Nostos Algos

​I saw a friend of my grandma’s on the way to my eyelash appointment, and I wondered if he knew she’d died. Daniel used to help out at the social club for the ill and the elderly, but ‘friend’ is still the most eligible word. He’d been in our home, in the doorway of Nana’s bedroom. He’d helped with her coat. They’d linked arms down the front garden path, and onwards to the mini bus. 

Daniel has a sharky face. He’s a young man with a 5 o’clock shadow and mild autism. I’d seen him around before, when Nana was too ill to move or socialise, when he still had a gawkiness that satisfied his hanging about the elderly. I wondered if he still worked with old people, or if he’d found something he better suited. If he had, then his days with Nana had to have been a simpler time. He was older now. I knew better than to think that nostalgia hadn’t poked him. 

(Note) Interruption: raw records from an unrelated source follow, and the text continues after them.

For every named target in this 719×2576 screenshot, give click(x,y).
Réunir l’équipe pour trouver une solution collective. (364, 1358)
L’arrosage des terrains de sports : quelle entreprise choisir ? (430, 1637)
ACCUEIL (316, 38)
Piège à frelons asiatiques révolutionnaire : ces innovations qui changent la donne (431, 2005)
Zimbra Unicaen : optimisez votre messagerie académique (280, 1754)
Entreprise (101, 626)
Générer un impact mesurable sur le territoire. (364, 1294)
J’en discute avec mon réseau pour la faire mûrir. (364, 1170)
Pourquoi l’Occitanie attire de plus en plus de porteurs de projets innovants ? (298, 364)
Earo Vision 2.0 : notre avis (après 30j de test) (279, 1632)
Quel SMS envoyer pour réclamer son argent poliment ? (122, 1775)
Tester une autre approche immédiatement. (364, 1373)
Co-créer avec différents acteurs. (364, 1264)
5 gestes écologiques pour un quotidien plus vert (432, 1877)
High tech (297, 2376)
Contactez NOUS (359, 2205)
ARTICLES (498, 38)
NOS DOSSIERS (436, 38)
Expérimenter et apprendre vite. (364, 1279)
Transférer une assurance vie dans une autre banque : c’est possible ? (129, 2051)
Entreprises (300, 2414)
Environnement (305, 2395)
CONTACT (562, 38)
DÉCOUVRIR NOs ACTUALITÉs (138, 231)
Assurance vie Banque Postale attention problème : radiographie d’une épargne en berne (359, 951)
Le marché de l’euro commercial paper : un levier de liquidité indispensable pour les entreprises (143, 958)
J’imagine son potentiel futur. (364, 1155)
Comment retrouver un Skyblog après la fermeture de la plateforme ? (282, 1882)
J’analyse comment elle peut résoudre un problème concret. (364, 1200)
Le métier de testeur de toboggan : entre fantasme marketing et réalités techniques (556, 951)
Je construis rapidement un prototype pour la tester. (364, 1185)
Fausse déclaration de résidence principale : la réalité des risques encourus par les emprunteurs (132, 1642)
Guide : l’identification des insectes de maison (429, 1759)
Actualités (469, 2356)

My sister and I are 19 months apart. Together we shared a childhood full of 20th century memorabilia; Britney Spears and Destiny’s child, Hey Arnold and The Wild Thornberrys, barrier-less train stations and those other buses; things that remained as they’d first been built, CDs, DVDs, and skinny dolls, a lot of plastic things and sepia tones. It’s a collective, historical nostalgia that makes your eyes twinkle. It’s not the dangerous kind. Buildings are gone, people are dead, you cannot return there to live.

Personal nostalgia is harrowing in comparison. The word ‘nostalgia’ is part ‘nostos’– to ‘return’ in Greek, and part ‘algos’– pain, also greek. It journeyed away from its association with ‘homesickness’ in 1979. Now it’s widely known as an elating feeling, as something romantic; it should be, both romance and personal nostalgia are delusional by design. 

When I used to live at Nana’s in South East London, I wasn’t especially fond. Later, I wasn’t ecstatic about commuting to and from Battersea for work. My stints in retail were hateful times. My New Cross years were some of my most difficult. My memories, however, are diffused, excessively bright, and very colourful. The frequency of my work dreams in particular tell a similar story. And, perhaps worst of all, I miss who I was in each of those episodes. I’m not old, but I miss my youngness, but more obviously, I miss my ignorance. 

Those were my glory days. They were a bit awful, but less so, it seems, than the uncertainty of 25 and up. Things are ever-changing, impermanence is more obvious to me today than it ever has been. It’s like catching the sun move. And there is no ‘normal’ anymore, but there are two lies. One is that normal is unquestionably familiar, and two is that you can, and should go back. The buildings are still there after all, the people– mostly, the habits, the comfort of what is known– arguably right where you left it. But you are the issue. 

Daniel, a little less fidgety, a little less wreaking of unsureness, could not return to the old people’s club. My grandma is dead, as I suspect many of the others are. But Daniel is just as gone. The past is one dimensional, and the you who could bring it all to life is no more. You can of course, go where you used to go and want what you used to want, all in search of that old feeling. But the source of that old feeling varies. Somewhere else, I’m 50 with a good life, wishing for this very moment.